| name | amd-kernel-source-finder |
| description | Find kernel source code, test files, and test commands for AMD GPU kernels identified in profiler traces. Use when the user wants to locate kernel implementations, find tests for specific kernels, or enrich gap_analysis results with source information. Supports Triton JIT (ROCm), Tensile GEMM (rocBLAS), CK Tile, hipBLASLt, and HIP kernels. |
AMD Kernel Source Finder
Find source code locations and test cases for AMD GPU kernels (ROCm/HIP) identified in profiler traces.
Note: This skill is specifically designed for AMD GPUs.
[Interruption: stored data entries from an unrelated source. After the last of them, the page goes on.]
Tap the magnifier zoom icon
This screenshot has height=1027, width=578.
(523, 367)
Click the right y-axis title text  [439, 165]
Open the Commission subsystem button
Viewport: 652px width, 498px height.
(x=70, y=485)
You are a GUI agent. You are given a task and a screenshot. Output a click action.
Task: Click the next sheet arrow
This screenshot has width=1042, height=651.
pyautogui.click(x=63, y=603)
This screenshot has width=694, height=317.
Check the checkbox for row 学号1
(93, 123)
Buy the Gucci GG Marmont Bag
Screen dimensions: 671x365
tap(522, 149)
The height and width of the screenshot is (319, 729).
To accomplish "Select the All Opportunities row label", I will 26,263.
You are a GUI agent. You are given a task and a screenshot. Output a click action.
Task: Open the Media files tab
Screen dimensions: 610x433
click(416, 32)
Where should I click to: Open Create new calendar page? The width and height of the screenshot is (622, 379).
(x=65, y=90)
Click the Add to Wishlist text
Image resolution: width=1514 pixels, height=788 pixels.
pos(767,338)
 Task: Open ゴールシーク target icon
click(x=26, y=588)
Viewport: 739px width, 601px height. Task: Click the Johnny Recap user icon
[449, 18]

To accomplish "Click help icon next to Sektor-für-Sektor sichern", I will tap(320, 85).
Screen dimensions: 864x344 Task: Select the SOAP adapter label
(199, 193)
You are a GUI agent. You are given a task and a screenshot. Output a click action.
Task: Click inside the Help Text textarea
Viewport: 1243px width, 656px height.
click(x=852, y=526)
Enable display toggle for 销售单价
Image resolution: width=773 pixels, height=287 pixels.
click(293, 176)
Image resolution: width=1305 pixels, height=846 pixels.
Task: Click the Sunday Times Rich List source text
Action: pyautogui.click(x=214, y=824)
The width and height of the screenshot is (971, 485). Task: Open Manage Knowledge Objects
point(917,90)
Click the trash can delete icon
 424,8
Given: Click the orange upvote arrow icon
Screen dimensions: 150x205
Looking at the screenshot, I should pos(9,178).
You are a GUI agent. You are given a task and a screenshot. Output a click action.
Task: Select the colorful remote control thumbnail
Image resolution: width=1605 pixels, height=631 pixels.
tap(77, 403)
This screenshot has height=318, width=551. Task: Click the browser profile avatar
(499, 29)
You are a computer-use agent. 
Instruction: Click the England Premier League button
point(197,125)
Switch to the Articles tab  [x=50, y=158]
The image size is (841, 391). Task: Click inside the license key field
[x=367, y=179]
It supports kernels from ROCm libraries including Composable Kernel (CK), hipBLASLt, rocBLAS, and Triton on ROCm.
Workflow
This skill works with Magpie's gap_analysis output. The workflow is:
Step 1: Run Profiling and Gap Analysis
First, generate a gap_analysis.csv with kernel statistics:
magpie benchmark --config benchmark.yaml
Step 2: Find Kernel Sources
Option A: Automatic Enrichment (Recommended)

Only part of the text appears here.